De forma similar, una vez que Edison ha montado su negocio, es posible que al verle enriquecerse otros intenten superarle diseñando bombillas más brillantes y mejores y consigan también hacerse ricos. Sin embargo, la mano invisible nunca duerme, y Edison responde a sus competidores bajando el precio de sus bombillas para garantizar que sus ventas sigan siendo mayores que las de los demás. Los consumidores, encantados, se benefician de bombillas cada vez más baratas.

En cada etapa del proceso, Edison actuará de acuerdo con sus propios intereses, no en pos de los intereses de la sociedad, pero el resultado, aunque vaya contra nuestra intuición, es el beneficio de todos. En cierto sentido, la teoría de la mano invisible tiene cierta semejanza con la idea matemática de que la multiplicación de dos cantidades negativas da como resultado una cifra positiva. Cuando sólo una persona actúa por propio interés y el resto lo hace por altruismo, la sociedad no se beneficia en absoluto.

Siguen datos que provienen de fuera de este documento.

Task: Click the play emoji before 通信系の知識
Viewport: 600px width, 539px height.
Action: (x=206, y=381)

Un ejemplo interesante es el de Coca-Cola, que en la década de 1980 cambió la receta de su bebida gaseosa en un esfuerzo por atraer a consumidores más jóvenes y a la moda. Sin embargo, la nueva Coca-Cola fue un completo desastre: el cambio no fue del gusto del público y las ventas se desplomaron. El mensaje de la mano invisible fue claro y después de unos cuantos meses la compañía, con los beneficios por los suelos, retiró la nueva bebida. La Coca-Cola “clásica” volvió, y los consumidores lo celebraron (al igual que los directivos de Coca-Cola, cuyos beneficios se recuperaron).

Smith reconocía que había circunstancias en las que la teoría de la mano invisible no funcionaba. Una de ellas es la existencia de barreras a la competencia, que puede derivar en oligopolios o monopolios. Otra es el dilema que usualmente se conoce como la “tragedia de los bienes comunes”. El problema es que cuando sólo existe una cantidad limitada de un recurso particular, por ejemplo pastos en una tierra comunal, quienes lo explotan lo hacen en detrimento de sus vecinos. Éste es un argumento que se ha empleado con mucha fuerza en la lucha contra el cambio climático.

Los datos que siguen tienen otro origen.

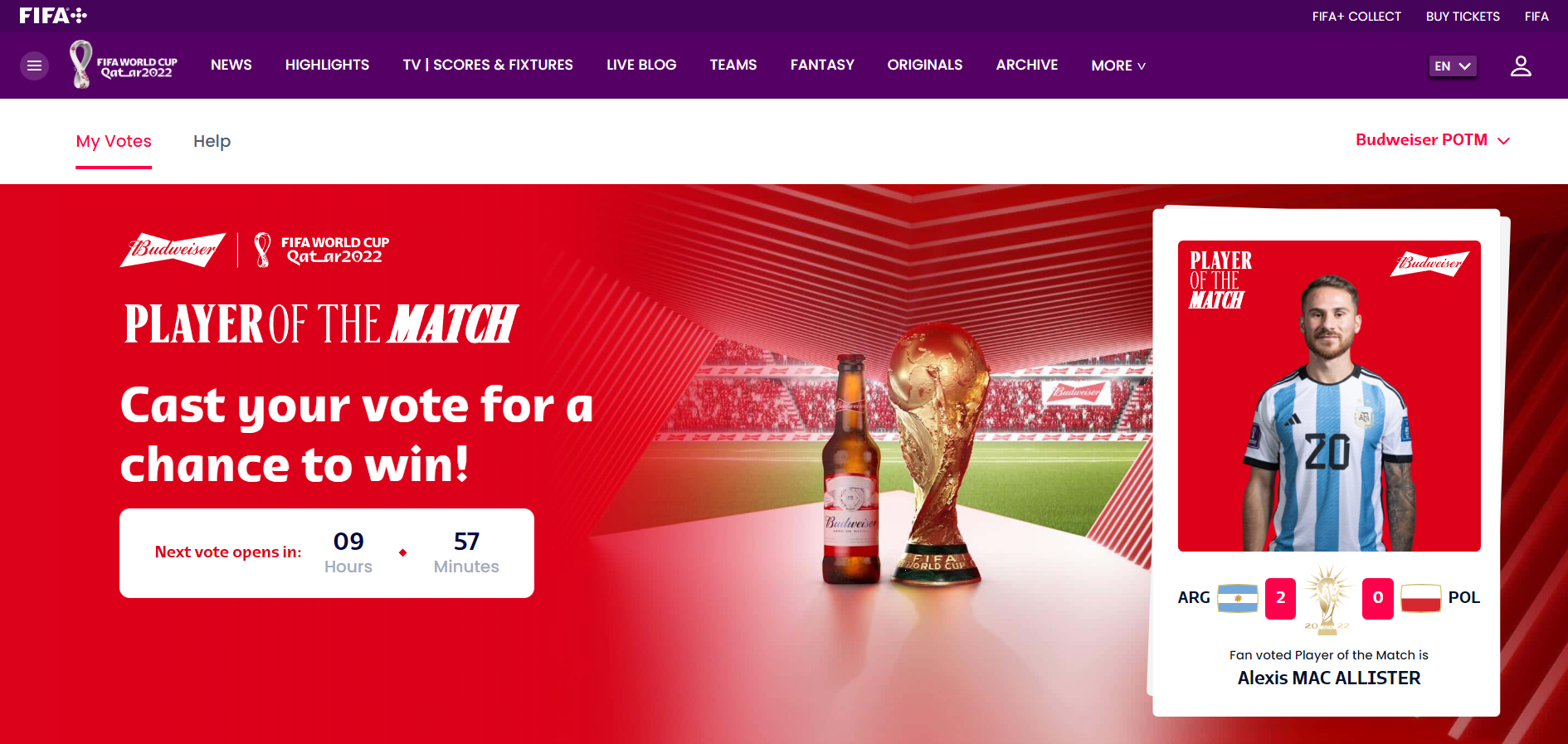1568x744 pixels.
Task: Click the FIFA+ logo
Action: point(53,16)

A pesar de que en las últimas décadas la idea de la mano invisible ha sido secuestrada por políticos de derechas, la noción no representa necesariamente una posición política particular. Se trata de una teoría económica positiva, aunque, eso sí, socava de forma muy seria las pretensiones de quienes piensan que la economía puede dirigirse mejor desde arriba, con los gobiernos decidiendo lo que debe producirse.

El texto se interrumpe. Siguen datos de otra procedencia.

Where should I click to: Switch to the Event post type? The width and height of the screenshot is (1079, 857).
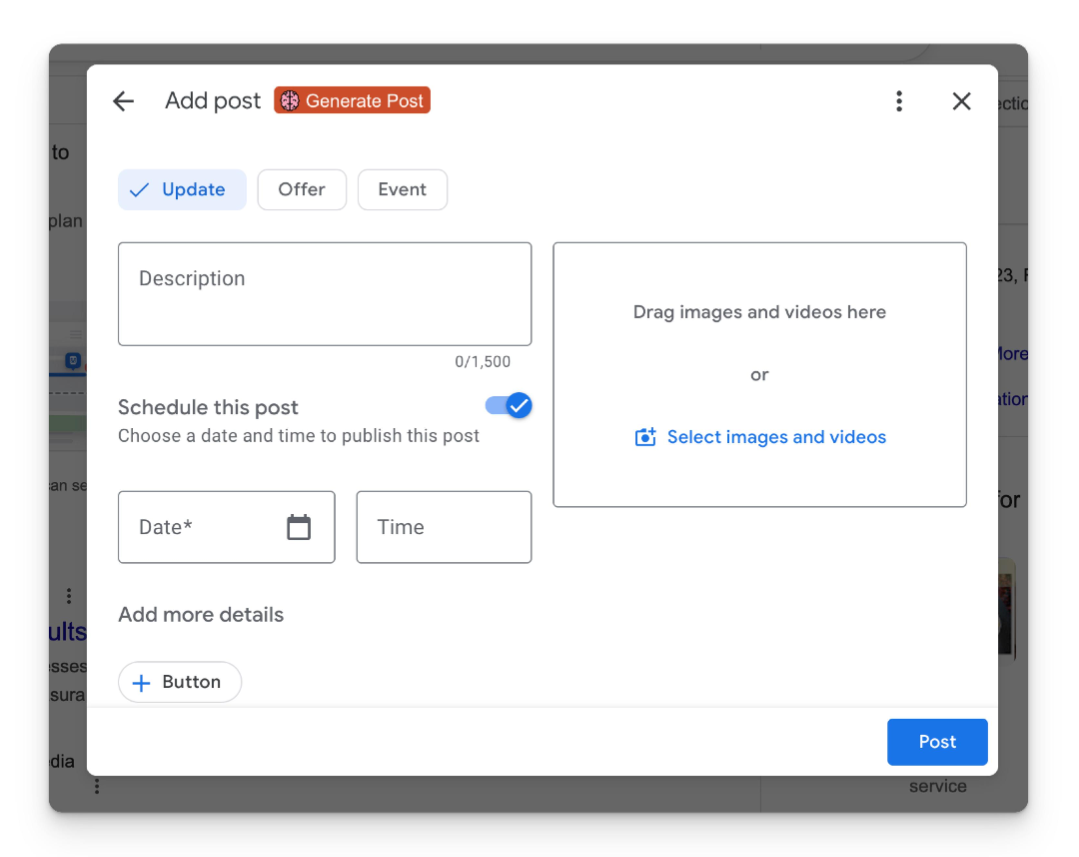[402, 190]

La mano invisible subraya el hecho de que son los individuos (más que los gobiernos y los
administradores) los que deben decidir qué producir y qué consumir, pero hay varias condiciones importantes. Smith fue bastante cuidadoso y distinguió entre el interés propio y la pura codicia egoísta. Es una cuestión de interés propio tener un marco de leyes y regulaciones que nos protejan, como consumidores, de un trato injusto. Esto incluye los derechos de propiedad, la defensa de las patentes y los derechos de autor y las leyes de protección laboral. La mano invisible debe tener el respaldo de un Estado democrático.

Es en esto que se equivoca Gordon Gekko. Alguien impulsado exclusivamente por la codicia podría optar por burlar la ley en su intento de enriquecerse a costa de los demás. Adam Smith nunca hubiera aprobado semejante conducta.